The signal processor 20 receives an electric signal from the optical detector 18 to perform appropriate processes, such as converting the electrical signal to digital data or performing preliminary processes, including summing and averaging. The output signal from the processor 20 is supplied to a data processor (not shown) where samples are examined and analyzed.
In the FIG. 4 system, electrophoresis begins when a gel is injected into the lane area 11, samples of DNA segments marked with a fluorescent substance are injected from the gel, and voltage is applied to the first electrode 12 and the second electrode 13 using power unit 15. Molecules contained in the samples gather in each lane of samples as classified by molecular weight, each group of molecules forming a band. Since molecules having lower molecular weight have higher speeds of electrophoresis, they migrate longer distances within the same period of time. These bands are detected by irradiating the gel with laser light, for example, emitted by light source 16, causing marks of the fluorescent substance that concentrate on the bands in the gel to emit fluorescent light, and detecting the fluorescent light with the optical detector 18.

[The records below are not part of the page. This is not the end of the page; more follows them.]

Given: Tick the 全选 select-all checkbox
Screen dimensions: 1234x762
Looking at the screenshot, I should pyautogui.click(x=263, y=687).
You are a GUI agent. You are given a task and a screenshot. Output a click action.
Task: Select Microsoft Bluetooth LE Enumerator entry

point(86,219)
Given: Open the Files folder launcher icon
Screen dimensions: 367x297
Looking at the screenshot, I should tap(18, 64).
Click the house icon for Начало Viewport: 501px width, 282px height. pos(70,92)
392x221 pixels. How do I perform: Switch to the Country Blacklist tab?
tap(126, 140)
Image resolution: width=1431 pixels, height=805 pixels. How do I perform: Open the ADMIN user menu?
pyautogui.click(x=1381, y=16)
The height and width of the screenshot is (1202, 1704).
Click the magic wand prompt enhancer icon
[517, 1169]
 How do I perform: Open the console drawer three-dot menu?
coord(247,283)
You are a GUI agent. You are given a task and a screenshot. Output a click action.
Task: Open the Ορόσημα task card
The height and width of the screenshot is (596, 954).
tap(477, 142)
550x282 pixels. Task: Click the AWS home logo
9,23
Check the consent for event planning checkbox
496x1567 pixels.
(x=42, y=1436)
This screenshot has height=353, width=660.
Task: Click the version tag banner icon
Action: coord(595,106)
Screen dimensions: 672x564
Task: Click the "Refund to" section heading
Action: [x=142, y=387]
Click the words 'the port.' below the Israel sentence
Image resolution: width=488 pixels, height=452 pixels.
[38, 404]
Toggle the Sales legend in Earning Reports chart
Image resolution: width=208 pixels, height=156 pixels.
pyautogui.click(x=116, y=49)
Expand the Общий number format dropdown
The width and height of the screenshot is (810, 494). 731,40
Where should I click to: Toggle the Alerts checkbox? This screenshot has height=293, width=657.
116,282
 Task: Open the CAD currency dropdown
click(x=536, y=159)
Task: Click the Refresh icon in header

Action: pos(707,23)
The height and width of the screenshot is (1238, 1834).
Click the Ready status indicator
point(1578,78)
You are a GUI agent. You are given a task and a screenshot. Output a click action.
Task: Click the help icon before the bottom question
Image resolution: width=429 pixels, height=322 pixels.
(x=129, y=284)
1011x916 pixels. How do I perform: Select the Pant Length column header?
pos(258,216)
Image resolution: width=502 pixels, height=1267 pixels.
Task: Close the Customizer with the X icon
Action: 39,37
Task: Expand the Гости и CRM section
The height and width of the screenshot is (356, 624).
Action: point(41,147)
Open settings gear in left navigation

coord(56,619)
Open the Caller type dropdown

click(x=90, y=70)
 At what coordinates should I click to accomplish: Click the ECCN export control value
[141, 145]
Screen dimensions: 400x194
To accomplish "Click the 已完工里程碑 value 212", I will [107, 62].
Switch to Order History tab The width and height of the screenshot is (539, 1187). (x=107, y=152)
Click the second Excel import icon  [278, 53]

When the gel is irradiated with laser light, the fluorescent substance within part of the gel, which exists along a line L1 shown in FIG. 5, is excited to emit fluorescent light. The fluorescent light is detected at a given position in each lane, as it is searched for in the direction of electrophoresis with the lapse of time. Hence, the fluorescent light is detected when a band B2 of each lane crosses line L1. Thus, it is possible to a signal representing the intensity pattern of fluorescence of a single lane. The data processor which is not shown is designed to analyze each base sequence of the DNA from the pattern signal.
The conventional electrophoresis system has the following problems:
(1) A prolonged time period is required to perform measurement.
(2) The separability of cells is not sufficient. Too many lanes are required in order to separate a variety of DNA segments. Also, information on the correlation among three or more dimensions is not available since the system is limited to two dimensional analysis.
(3) The system requires a large installation space, such as, for example, a lane area as large as 50 cm×50 cm or 5 cm×5 cm.
(4) A two dimensional system is particularly inferior in terms of positional reproducibility. This problem may be solved by applying markers to other lanes and then referencing the added markers. However, applying added markers, disadvantageously, increases lane area needed for analysis.